# Simplification of sum of terms r a^m + s a^m to (r+s)a^m

+1 vote

I'm trying to solve simple operator algebra problems invovling the harmonic oscillator creation and annihilation operators. So I want to do things like a b^n -> n b^(n-1) + b^n a where [a,b] = 1

I've defined a set of rules that almost get me there, but the final result does not fully simplify and I don't know why. For example if I try to reduce a b^5 it produces 2 b^4 + 3 b^4 + b^5 a

I'm not sure what I'm doing wrong here. If there is a better way to go about doing this kind of simplification please let me know.

My code is as follows:

a::Symbol;
b::Symbol;

{a,b}::NonCommuting;
{m,n,r,s}::Integer.

r1 := {
a^0 -> 1,
b^0 -> 1,
b^1 -> b,
a b^m  -> (1+b a) b^{m-1},
a b -> 1 + b a,
b^m  b -> b^{m+1},
b  b^m -> b^{1+m}
};

def act(ex):
converge(ex):
distribute(ex)
expand(ex)
substitute(ex,r1)
sort_sum(ex)
collect_factors(ex)
collect_terms(ex)
simplify(ex)
return ex

act($a b^5$);    

edited

+1 vote

The problem in your code arises because b^{4} is not the same as b**4. If you do print(tree(ex)) on the output, you can see that one of the terms has b^{4} and the other b**4 (represented as \pow{b}{4}.

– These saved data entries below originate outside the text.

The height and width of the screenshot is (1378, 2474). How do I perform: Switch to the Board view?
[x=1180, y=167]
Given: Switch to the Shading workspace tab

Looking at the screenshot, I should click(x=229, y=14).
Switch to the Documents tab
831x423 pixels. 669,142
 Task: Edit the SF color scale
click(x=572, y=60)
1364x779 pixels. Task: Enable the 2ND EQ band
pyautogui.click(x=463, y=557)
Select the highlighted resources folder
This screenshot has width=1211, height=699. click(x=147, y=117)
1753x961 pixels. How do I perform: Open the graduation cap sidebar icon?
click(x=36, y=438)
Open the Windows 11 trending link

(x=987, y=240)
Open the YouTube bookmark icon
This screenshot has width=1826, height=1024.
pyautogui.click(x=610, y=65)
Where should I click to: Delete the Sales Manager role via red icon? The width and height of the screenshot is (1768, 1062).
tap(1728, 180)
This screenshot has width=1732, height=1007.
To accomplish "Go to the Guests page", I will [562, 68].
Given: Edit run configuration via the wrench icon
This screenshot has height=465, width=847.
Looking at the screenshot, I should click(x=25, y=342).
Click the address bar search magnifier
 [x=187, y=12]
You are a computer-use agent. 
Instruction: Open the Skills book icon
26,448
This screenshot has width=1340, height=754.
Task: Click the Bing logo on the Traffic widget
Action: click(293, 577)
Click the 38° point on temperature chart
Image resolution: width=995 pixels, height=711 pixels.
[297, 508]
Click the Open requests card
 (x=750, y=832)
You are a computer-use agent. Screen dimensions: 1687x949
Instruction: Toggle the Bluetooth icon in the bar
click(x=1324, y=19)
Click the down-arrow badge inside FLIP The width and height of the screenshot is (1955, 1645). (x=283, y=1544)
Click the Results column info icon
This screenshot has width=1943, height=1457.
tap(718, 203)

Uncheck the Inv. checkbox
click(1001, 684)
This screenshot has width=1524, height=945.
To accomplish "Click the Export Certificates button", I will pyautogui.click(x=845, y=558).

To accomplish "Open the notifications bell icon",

You can solve this in various ways. One way is to convert the b**4 to b^{4} with another rule. But since you really mean a power, perhaps a quicker way to achieve the wanted result is to use powers everywhere, not superscripts:

a::Symbol;
b::Symbol;

{a**m?, b**n?, a, b}::NonCommuting;
{m,n,r,s}::Integer.

r1 := {
a b**m?  -> (1+b a) b**{m?-1},
a b -> 1 + b a,
};

def act(ex):
converge(ex):
substitute(ex,r1)
distribute(ex)
collect_factors(ex)
return ex

act($a b**5$);

I have cut out a few other unnecessary steps in your act function (you don't need to call collect_terms to collect terms in an exponent, and you also never need to call the brute force hammer simplify unless you need a simplification for which SymPy is needed).

by (80.4k points)

Thank you for the simplifications and clarifications!